(Word and element location records)
────

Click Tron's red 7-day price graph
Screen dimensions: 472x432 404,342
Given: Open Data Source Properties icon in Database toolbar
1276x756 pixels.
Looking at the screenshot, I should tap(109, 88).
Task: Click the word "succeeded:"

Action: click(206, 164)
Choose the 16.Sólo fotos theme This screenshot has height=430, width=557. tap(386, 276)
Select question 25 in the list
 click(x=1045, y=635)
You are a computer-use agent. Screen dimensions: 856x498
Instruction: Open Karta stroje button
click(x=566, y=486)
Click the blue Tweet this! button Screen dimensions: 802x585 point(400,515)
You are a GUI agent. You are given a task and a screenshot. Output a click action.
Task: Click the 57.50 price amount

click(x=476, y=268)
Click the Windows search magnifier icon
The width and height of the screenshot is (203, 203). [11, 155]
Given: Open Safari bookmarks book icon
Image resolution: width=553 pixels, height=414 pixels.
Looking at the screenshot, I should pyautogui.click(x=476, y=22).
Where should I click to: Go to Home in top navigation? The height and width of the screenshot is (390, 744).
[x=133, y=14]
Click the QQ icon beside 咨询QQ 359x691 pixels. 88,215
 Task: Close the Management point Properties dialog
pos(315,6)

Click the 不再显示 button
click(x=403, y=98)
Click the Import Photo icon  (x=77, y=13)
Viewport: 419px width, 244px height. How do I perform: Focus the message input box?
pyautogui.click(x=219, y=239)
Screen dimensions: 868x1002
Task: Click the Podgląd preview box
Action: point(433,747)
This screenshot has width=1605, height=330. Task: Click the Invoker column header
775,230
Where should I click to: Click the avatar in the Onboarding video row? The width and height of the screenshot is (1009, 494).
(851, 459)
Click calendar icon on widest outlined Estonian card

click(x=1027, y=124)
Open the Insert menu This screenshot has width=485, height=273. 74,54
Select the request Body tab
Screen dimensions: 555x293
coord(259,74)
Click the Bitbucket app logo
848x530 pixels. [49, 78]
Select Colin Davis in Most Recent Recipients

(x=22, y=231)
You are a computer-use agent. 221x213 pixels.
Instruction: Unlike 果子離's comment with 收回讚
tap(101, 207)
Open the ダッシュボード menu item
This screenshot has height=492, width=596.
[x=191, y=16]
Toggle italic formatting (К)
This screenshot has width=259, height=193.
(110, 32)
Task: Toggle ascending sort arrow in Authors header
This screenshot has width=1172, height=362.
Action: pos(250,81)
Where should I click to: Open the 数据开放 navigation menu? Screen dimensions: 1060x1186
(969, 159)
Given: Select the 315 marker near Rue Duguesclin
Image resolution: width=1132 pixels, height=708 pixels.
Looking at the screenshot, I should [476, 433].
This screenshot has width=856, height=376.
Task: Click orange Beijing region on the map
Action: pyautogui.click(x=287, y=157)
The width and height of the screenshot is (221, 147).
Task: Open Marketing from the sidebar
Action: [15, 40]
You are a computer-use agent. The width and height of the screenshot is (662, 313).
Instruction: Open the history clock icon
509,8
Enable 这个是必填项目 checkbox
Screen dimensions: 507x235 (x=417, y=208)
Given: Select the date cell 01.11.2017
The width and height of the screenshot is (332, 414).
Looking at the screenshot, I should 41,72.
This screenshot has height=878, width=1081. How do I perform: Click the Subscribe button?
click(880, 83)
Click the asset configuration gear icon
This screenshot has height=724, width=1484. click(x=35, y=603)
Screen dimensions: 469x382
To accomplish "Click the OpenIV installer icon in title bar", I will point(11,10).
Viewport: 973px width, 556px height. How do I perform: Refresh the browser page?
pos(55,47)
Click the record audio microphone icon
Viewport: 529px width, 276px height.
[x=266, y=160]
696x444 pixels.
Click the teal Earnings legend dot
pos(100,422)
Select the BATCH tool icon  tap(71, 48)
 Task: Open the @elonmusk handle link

────

WHAT TO DO:
Please gather every line above that contains the string "Instruction" and copy each one out in full.

OUTPUT FOR THIS TASK:
Instruction: Open Karta stroje button
Instruction: Unlike 果子離's comment with 收回讚
Instruction: Open the history clock icon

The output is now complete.